The GLASS report shows a global trend, but it is still too early to determine whether it provides a complete picture worldwide. From 2016 to 2023, the number of participating countries increased more than fourfold from 25 to 104, but nearly half of the world’s countries still have not submitted any data at all. And among those that have, many still lack sufficiently developed surveillance systems for the data to be considered fully reliable.

The paradox is that the most affected regions produce the poorest data, simply because they lack laboratories and specialists. This means that the real situation is most likely even worse than the report suggests.

Amid all these alarming data, there is some encouraging news. In December 2025, the Food and Drug Administration (FDA) approved Zoliflodacin – the first new antibiotic for treating gonorrhea in decades. It belongs to an entirely new class of drugs and works differently from all existing antibiotics. This is important because gonorrhea has already learned to withstand all currently available medications.

However, the development of new antibiotics is lagging behind the pace at which resistance is spreading. According to a 2026 report by the Access to Medicine Foundation, only 60 antibiotic development projects are being conducted by major pharmaceutical companies in 2026, compared to 92 in 2021. And there is a particularly acute shortage of medicines for children: only 5 of the 35 drugs in development are intended for those under five.

It may seem that precise figures are a concern only for scientists. In reality, they determine which antibiotics a country will purchase, what recommendations doctors will receive, and where funding allocated to address the problem will go.

Surveillance data allow countries to more accurately procure antibiotics and diagnostic tools, revise clinical guidelines, and establish rational antibiotic use. This is precisely why the World Health Organization is developing the GLASS system: it sets unified standards, ensures data are comparable, and makes it possible to track where and in which bacteria resistance is growing most rapidly.

Antibiotic resistance is not only a concern for doctors and scientists. And there are a few simple steps everyone can take in order to mitigate the problem:

  • Refrain from taking antibiotics for every cold or acute respiratory viral infection. Antibiotics do not work against viruses – they help only with bacterial infections. Every unnecessary use of antibiotics “trains” bacteria to become resistant.
  • If a doctor prescribes antibiotics, complete the full course. Do not stop treatment as soon as you feel better. An incomplete course allows the most resistant bacteria to survive.
  • Do not share antibiotics with others.
  • Get vaccinated. Vaccination prevents infections and therefore reduces the need for antibiotics.

In the past, antibiotic resistance was discussed in abstract terms — everyone knew it existed somewhere, but there were no precise figures quantifying the scale of the problem.
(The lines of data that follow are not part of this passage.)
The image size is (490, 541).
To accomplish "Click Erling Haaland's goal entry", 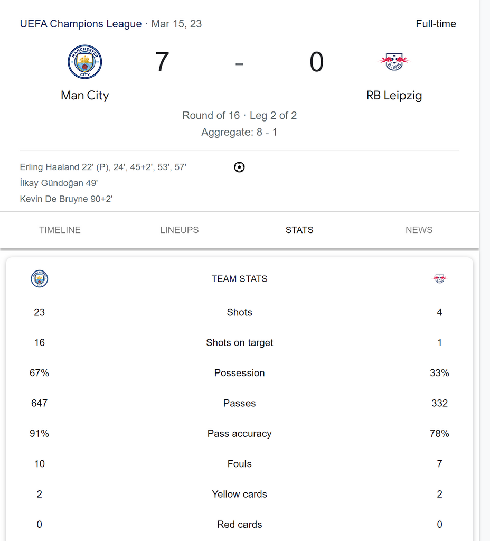I will click(x=103, y=167).
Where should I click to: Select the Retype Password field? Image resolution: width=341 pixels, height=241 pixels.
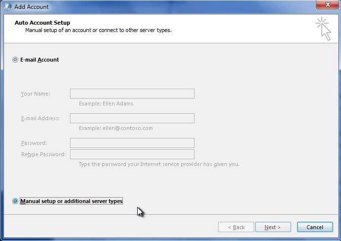(x=132, y=154)

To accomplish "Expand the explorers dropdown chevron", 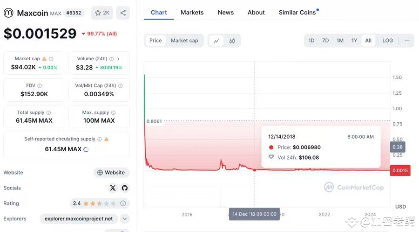I will point(124,218).

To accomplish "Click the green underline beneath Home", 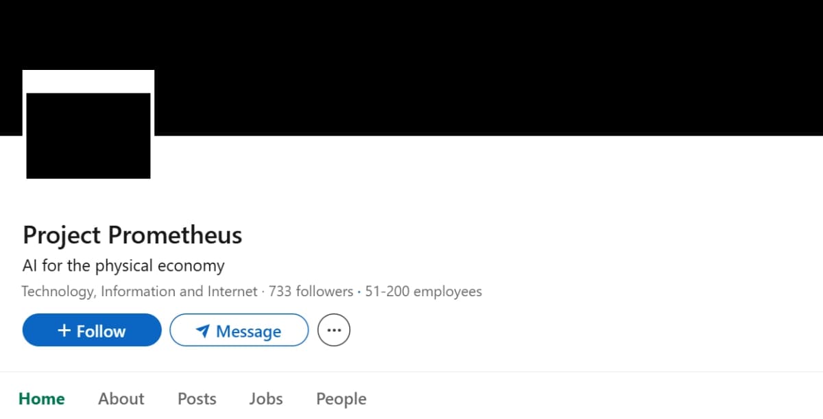I will [x=42, y=416].
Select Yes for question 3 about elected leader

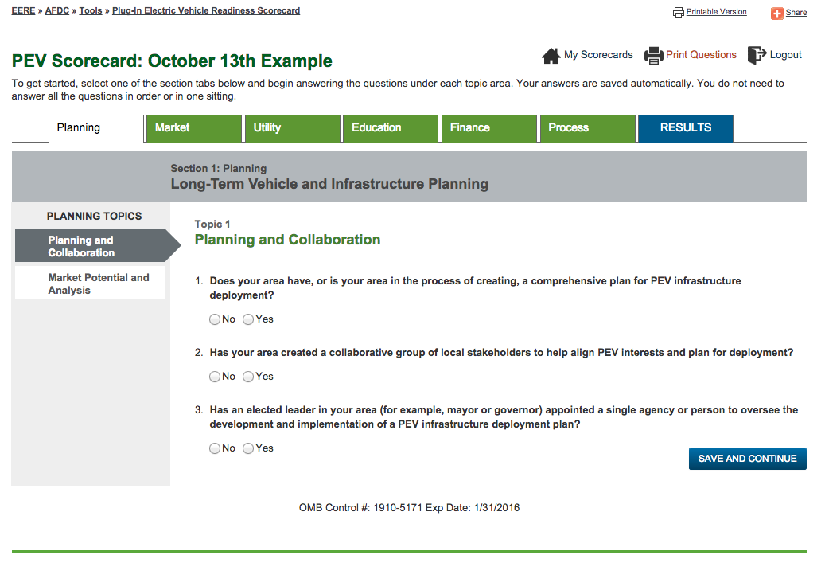pyautogui.click(x=248, y=449)
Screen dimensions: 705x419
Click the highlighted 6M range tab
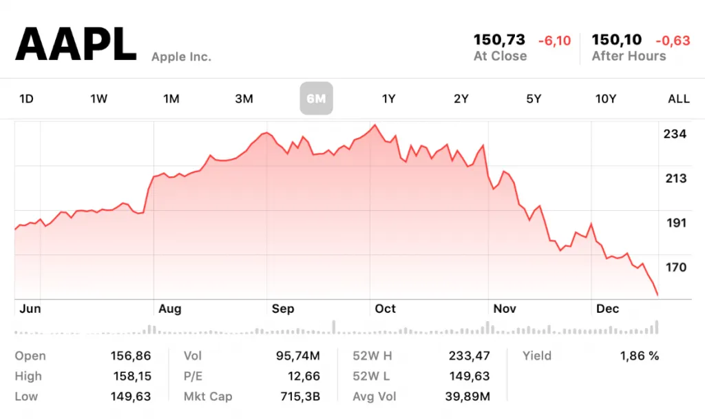click(316, 99)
Now there are, and they show that this is not some distant threat of the future, but a reality that doctors are already facing today when treating pneumonia, intestinal infections, cystitis, gonorrhea, and postoperative complications.

“Antimicrobial resistance is outpacing advances in modern medicine, threatening the health of families worldwide,” Tedros Adhanom Ghebreyesus, head of the World Health Organization, said. From this point on, the conversation about the future of antibiotics will be a conversation about the present of medicine.